Wortgeflumsel hat uns, fürchte ich, mit ihrer rotäugigen wiedergeborenen Katze einen Floh ins Ohr gesetzt. Rote Augen überall! Gestern begegneten sie mir freilich nicht als Markenzeichen eines wiedergeborenen schwarzen Kätzchens, sondern eines weißen Hasen.

Ob er ein Wiedergeborener ist, weiß ich nicht. Jedenfalls ist er sozusagen der spiritus rector einer Zeitmess-Maschine (kurz: Uhr) aus dem alten China.

In der Ausstellung des Herakleidon-Museums über das alte China, die ich gestern zusammen mit einer Freundin besuchte, fanden sich noch andere bemerkenswerte Maschinen, die mit großer Genialität einst – dh vor ca 2-4000 Jahren – erfunden wurden.
Der schön geschnitzte Weise hilft dir, deine Reiserichtung nicht zu verfehlen. Seine Hand weist immer nach Süden – in diesem Fall gegen die Wand (hallo Ulli!), während sich das von ihm angeführte Gefährt mit lustvollem mechanischem Trommelgetöse vorwärts bewegt (du siehst hier leider nur den einen Trommler, der andere sitzt ihm gegenüber).
Kompasse, auch sie für die Orientierung im Riesenreich der Chinesen unerlässlich, gab es in jeder Art und Größe, der einfachste war wohl der magnetisierte schwimmende Fisch.
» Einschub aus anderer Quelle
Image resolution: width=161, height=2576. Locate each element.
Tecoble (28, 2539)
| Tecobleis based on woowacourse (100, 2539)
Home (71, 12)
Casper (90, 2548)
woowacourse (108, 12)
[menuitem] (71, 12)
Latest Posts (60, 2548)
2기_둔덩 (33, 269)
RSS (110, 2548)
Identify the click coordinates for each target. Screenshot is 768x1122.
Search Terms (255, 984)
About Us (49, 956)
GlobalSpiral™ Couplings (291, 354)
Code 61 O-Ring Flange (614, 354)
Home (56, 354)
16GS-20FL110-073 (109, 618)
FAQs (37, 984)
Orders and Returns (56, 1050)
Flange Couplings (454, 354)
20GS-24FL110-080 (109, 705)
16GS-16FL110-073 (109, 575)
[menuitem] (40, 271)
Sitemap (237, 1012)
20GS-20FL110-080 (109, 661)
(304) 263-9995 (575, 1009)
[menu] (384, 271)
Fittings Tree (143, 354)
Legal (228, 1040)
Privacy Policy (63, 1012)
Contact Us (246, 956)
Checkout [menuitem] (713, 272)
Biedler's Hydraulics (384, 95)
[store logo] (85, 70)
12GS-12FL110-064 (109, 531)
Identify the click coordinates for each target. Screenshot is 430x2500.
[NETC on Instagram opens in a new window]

Von den vielgestaltigen astronomischen Geräten, Himmels- und Kometenkarten und Horoskop-Charts, die zeigen, wie sehr die Chinesen dem Himmelsraum seine Geheimnisse abzulauschen versuchten (die Akupunktur-Meridiane sind eine auf den Menschen übertragene Himmelskarte), hier jeweils ein Beispiel.
Den Vorgang des Papierschöpfens demonstrierte uns ein freundlicher Angestellter, angefangen mit dem Bottich, in dem zerkleinerte und aufgeweichte Bambusfasern schwammen, über das Schöpfen, Pressen und Ablösen bis zum fertigen Produkt – das wir geschenkt bekamen: ein Bogen echtes Chinapapier.
Beim Drucken (auch da bekamen wir einen Bogen Papier geschenkt, das wir selbst bedruckt hatten) und in der Seidenweberei mit seinen teils kleinen eleganten Webstühlen für die Herstellung von Seidenbändern, teils großen, geradezu fabrik-mäßig angeordneten Webstühlen für die schweren bunt gemusterten Seidenstoffe war das Fotografieren leider verboten.
Das Museum, untergebracht in einem traditionsreichen verschachtelten Gebäude, hatte zu meinem nicht geringen Vergnügen an einer Wand des Innenhofes eine Eschers Fisch-Vogel-Verwandlung nachempfundene Wanddekoration aus Metall.

Nach dem Museumsbesuch bummelten wir noch ein bisschen in meinem Lieblings-Stadtteil, dem Thesseion, und landeten … bei China-begeisterten Griechen: Sie führen ein schönes Geschäft mit allen möglichen Produkten der antiken Heilkunst: der chinesischen wie der griechischen, die sich gegenseitig befruchteten. Man kann auch in dem durchsonnten Laden essen. Ich bekam ein Gericht aus roten Linsen, dazu einen Salat, geröstetes Brot und ein Glas köstlichen Landwein (9.50 Euro). Da kann man nicht meckern, finde ich.